- Theatrical release poster
- Spanish: La corona partida
- Directed by: Jordi Frades
- Written by: José Luis Martín
- Starring: Rodolfo Sancho; Irene Escolar; Raúl Mérida; Eusebio Poncela; Fernando Guillén Cuervo; José Coronado;
- Cinematography: Raimon Lorda
- Edited by: Carlos J. Sanavia
- Music by: Federico Jusid
- Production companies: Diagonal TV; R. Zinman Productions;
- Distributed by: A Contracorriente Films
- Release date: 19 February 2016;
- Country: Spain
- Language: Spanish

= The Broken Crown =

The Broken Crown (La corona partida) is a 2016 Spanish historical drama film directed by Jordi Frades which stars Irene Escolar, Rodolfo Sancho and Raúl Mérida, among others.
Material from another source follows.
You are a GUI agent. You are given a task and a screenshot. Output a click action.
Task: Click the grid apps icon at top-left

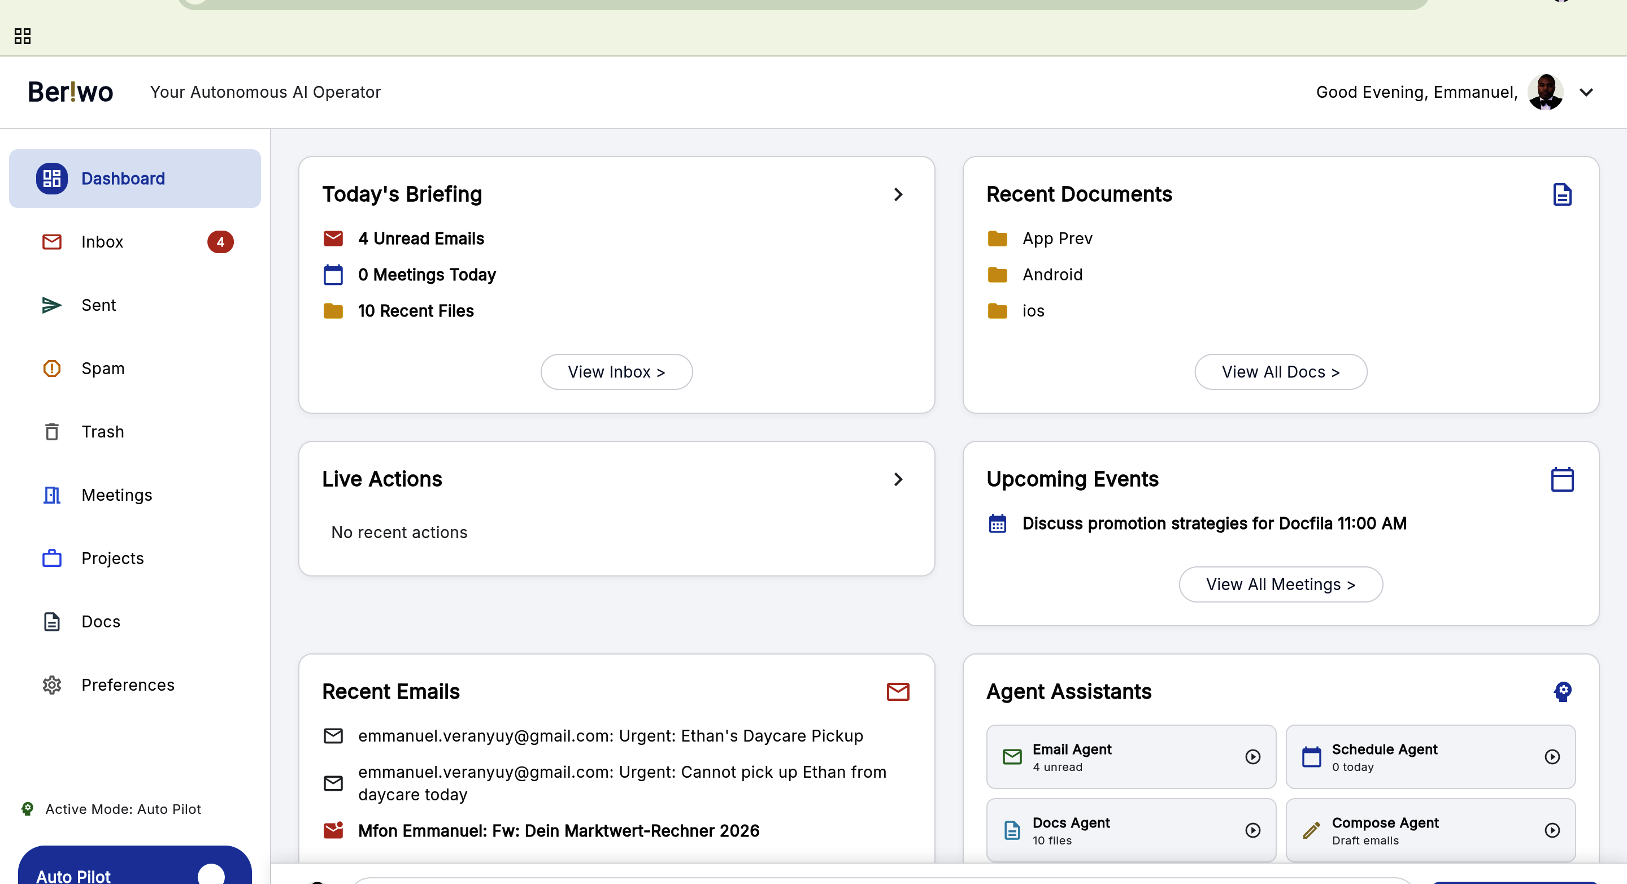[22, 36]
The fiction serves as bridge in between the television series Isabel and Carlos, rey emperador.

== Premise ==
Set in early 16th century, the fiction focuses on the events after the death of Queen Isabella of Castile and the issuing of the corresponding will. Isabella's daughter Joanna finds herself in the middle of the political schemes of her father Ferdinand and her spouse Philip, son of Maximilian of Habsburg, with everyone in the Court having a vested interest in declaring her mad and unfit to rule.

== Production ==
The Broken Crown, Jordi Frades' debut as feature film director, was written by José Luis Martín. The score was composed by Federico Jusid. The film was produced by Diagonal TV and R. Zinman Productions, with the participation of RTVE and the collaboration of Elipsis Capital. Filming started in May 2015, shooting in locations such as the Castle of Guadamur, the Cathedral of Burgos, the Cathedral of Toledo, the Church of Santa María Magdalena in Torrelaguna and the Palace of Rincón in Madrid. Raimon Lorda worked as cinematographer whilst Carlos J. Sanavia took over film editing.

== Release ==
Distributed by A Contracorriente Films, the film was theatrically released in Spain on 19 February 2016.